Não falei? Hoje está calor, ela veste uma camisola justa, que mais mostra que esconde o que pretende ser uma visão maravilhosa. Às vezes penso, eu aqui, observando minha perfeita vizinha, com sua roupa de nuvens, com seus lábios carnudos, seus olhos de jabuticaba, imaginando sua tatuagem de borboleta que ela carrega entre suas costas e suas nádegas...Eu assim a imagino, perfeita, guardada em um canto, chorando porque lhe mandaram uma carta infame, ou porque o maldito mandou uma mensagem que ela não gostou; Coisas de tempos modernos, aquisições que eu bem o sabia, ela não devia ter. Devíamos, eu e ela, pertencer a uma corte do século dezoito, onde somente cartas imensas nos comunicavam os amores, as contrapartidas, os duelos e as mortes. Não, hoje é tudo mais fácil e por isso, menos humano, mais maquinizado.

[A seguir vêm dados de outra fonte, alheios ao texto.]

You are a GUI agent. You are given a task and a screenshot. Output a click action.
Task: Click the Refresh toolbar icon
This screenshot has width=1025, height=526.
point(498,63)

Ah, bendita lufada de ar, que enche sua cortina de um vulto, uma brisa que ela recebe no rosto, ah, suavidade de beijo que eu lhe dou no rosto, na face, contemplando os minúsculos pelos sobre seus lábios superiores cheios de gotas de suor, contemplando de baixo para cima os dentes na boca entreaberta, pianos de luz e encimados por dois olhos negros, brilhantes; definitivamente, eu sei que é assim, pois que assim a vejo e sempre vejo... Bendito é o vulto de vosso ventre, minha linda vizinha de olhos negros e cabelos cacheados, de furinho no queixo, de corpo de gazela, sim: Eu a espiono, eu sigo seus passos, não sem antes saber da hora que chega para depois de algum tempo, fechar com calma minhas janelas, desligar as luzes, descer, atravessar a rua, tocar a sua campainha...

--Posso subir?
--Pode, voyeur! Pensa que não percebi? Você não se emenda!
--Vinho tinto ou branco?
--Hoje, Rosé.

Ah, bendito o fruto de vosso ventre, mundo.